Glasgow University mechanical engineering student Lewis Campbell has won the Autocar-Courland Next Generation Award 2018 with an innovative solution to the problem of car cloning.
The 10th annual ceremony, hosted by the Society of Motor Manufacturers and Traders (SMMT), saw the first-year mechanical engineering student Campbell claim the prestigious accolade with his proposal to tackle vehicle cloning using blockchain technology.
His concept of storing vehicle information using blockchain technology – effectively creating a digital ledger – rather than via physical checks and documents such as the VIN or V5C documents, would make cloning vehicles much harder for criminals.
Autocar’s editor-in-chief, Steve Cropley, said: “Once again, we saw an incredible breadth of talent enter the competition. Many of the entrants came up with some truly innovative ideas that left the judges deeply impressed.
“Coming up with a list of three finalists was hard, and it was an even harder to narrow it down to a single winner.
"Lewis’ idea was not only innovative and unique, but it also aptly reflects the change we have seen in the last 10 years, with the industry rapidly embracing new and innovative technologies.
“It was an honour to once more work with all of the finalists, and I want to congratulate them all again.”
The Next Generation Award gives entrants a platform on which to build or develop a career in the automotive industry, with several past winners and finalists having gone on to successful careers in the sector over the past decade.
As part of the winner’s prize, Campbell will undertake five month’s work experience with the award’s sponsors, including Horiba MIRA, Jaguar Land Rover, McLaren Automotive, Nissan and Toyota.
Campbell said: “I’m overwhelmed to have been chosen as the winner of this year’s Autocar-Courland Next Generation Award. The Next Generation has rewarded a succession of inspiring innovations over the past 10 years, and it is a great honour to have been selected to join that list.
“As a car enthusiast, it is with great excitement that I will be starting my work experience with some of the biggest names in the industry.

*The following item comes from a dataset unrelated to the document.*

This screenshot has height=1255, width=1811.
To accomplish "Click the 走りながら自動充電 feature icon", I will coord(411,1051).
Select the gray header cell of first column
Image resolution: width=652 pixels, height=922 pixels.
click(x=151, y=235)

I can’t wait to get stuck in and become fully immersed in the automotive world.”
Daniel Wilcox, a first-year automotive engineering student at Cardiff University, was applauded for his idea to create a double pulsating hazard light that would make it easier to distinguish from a turn signal.
Advertising graduate Robert Cameron came up with the idea of a web-based system that would allow consumers to realistically compare their current car’s performance against a new vehicle.
Courland Automotive’s global managing partner Martin Bohling said: “We’ve reached a huge milestone with the Next Generation Award having now run for a decade.
"In the last 10 years, we’ve seen some incredible entries, and have witnessed some very talented people find their way into the automotive industry. ”
Pictured: (L) Lewis Campbell, Robert Cameron, Daniel Wilcox.